Alpha-1-Antitrypsin Deficiency Gene Analysis (SERPINA1)
Common Variants: S and Z Alleles

Summary

This is a genetic test used to identify common variants in the SERPINA1 gene, which can cause alpha-1-antitrypsin deficiency (AATD). AATD is a hereditary condition that can lead to lung disease and liver disease.

Purpose

The test is designed to diagnose alpha-1-antitrypsin deficiency, a genetic disorder that can result in severe lung disease (such as COPD) or liver disease.
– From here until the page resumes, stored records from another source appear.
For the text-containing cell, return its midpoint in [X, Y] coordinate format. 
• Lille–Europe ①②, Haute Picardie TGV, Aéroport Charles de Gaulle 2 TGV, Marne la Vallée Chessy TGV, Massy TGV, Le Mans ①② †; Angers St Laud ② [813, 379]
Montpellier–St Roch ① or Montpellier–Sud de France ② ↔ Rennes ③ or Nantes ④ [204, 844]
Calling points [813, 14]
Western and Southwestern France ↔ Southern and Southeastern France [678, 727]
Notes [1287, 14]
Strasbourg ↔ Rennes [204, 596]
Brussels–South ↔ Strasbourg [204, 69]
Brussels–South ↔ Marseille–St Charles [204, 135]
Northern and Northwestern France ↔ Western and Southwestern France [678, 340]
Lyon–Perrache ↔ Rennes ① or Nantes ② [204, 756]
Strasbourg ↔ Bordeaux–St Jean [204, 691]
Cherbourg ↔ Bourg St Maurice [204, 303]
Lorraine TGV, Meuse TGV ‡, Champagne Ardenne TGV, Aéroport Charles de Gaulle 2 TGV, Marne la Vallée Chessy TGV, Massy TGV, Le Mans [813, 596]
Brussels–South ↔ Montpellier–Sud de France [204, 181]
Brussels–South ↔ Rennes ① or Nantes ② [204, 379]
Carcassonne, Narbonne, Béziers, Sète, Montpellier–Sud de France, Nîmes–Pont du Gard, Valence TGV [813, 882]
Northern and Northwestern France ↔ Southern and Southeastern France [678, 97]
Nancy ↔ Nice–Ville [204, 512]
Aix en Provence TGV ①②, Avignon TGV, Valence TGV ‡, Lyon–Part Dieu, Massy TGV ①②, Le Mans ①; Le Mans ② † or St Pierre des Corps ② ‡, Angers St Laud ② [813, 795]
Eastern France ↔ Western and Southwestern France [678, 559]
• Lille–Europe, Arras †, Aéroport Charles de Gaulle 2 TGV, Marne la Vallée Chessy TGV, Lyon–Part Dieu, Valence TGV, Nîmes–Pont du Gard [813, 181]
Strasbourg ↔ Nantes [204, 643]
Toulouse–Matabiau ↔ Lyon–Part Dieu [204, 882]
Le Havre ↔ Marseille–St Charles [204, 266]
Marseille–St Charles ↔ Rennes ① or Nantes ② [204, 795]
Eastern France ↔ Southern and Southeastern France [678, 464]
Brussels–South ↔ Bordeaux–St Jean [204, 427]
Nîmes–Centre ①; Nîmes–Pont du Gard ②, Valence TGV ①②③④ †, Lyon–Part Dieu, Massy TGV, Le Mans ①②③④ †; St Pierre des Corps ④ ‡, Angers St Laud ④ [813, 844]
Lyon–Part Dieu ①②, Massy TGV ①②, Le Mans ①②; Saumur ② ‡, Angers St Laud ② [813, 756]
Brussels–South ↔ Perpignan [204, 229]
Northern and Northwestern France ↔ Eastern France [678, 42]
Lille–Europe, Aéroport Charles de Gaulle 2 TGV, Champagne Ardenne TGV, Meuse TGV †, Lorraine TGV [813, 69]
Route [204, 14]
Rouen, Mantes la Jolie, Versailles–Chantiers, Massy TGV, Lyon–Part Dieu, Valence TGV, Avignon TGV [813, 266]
The goal is to identify individuals who carry the common S and Z variants of the SERPINA1 gene to facilitate early intervention and management.

Indications

  • Family history of alpha-1-antitrypsin deficiency
  • Early-onset lung disease, especially if under 45 years old
  • Unexplained liver disease
  • Chronic obstructive pulmonary disease (COPD) symptoms without a known cause
  • Persistent shortness of breath, wheezing, chronic cough, or chronic bronchitis

Preparation

  • No specific preparation is generally required.
  • A simple blood test or a cheek swab is usually sufficient.
  • Patients may be advised to provide a detailed family medical history.

Procedure Description

  1. Sample Collection: A blood sample is drawn from a vein, or a cheek swab is taken to collect cells for DNA analysis.
  2. Laboratory Analysis: The sample is sent to a specialized genetic laboratory where DNA extraction and analysis are performed.
  3. Variant Identification: The laboratory tests for common S and Z alleles in the SERPINA1 gene.
  4. Results Reporting: The results are interpreted and reported back to the physician and patient.

Duration

  • The sample collection typically takes about 5-10 minutes.
  • Laboratory analysis and results reporting may take from a few days to a few weeks.

Setting

The sample collection can be done in a doctor's office, outpatient clinic, or laboratory.

Personnel

  • Blood sample or cheek swab collection is usually performed by a nurse or phlebotomist.
  • Genetic analysis is conducted by trained laboratory technicians and geneticists.
  • Results are interpreted by a genetic counselor or physician.

Risks and Complications

  • Risks are minimal and may include minor discomfort or bruising at the blood draw site.
  • Rarely, there may be anxiety or distress from receiving genetic test results.

Benefits

  • Early diagnosis and intervention can lead to better management of symptoms and prevention of complications.
  • Allows for the monitoring and treatment of lung and liver disease before significant damage occurs.
  • Facilitates informed family planning and testing of at-risk relatives.

Recovery

  • No recovery time is needed as it is a non-invasive procedure.
  • Patients can return to normal activities immediately after sample collection.

Alternatives

  • Serum alpha-1-antitrypsin levels can be measured as an indirect test.
  • Detailed pulmonary or liver function tests may provide additional information.
  • Imaging studies like chest X-rays or CT scans can assess the extent of lung damage, but they do not identify the specific genetic cause.

Patient Experience

  • The patient might experience minor discomfort during the blood draw.
  • There is generally no pain with a cheek swab.
  • The emotional response to genetic testing results can vary, and genetic counseling can help in understanding and managing these results effectively.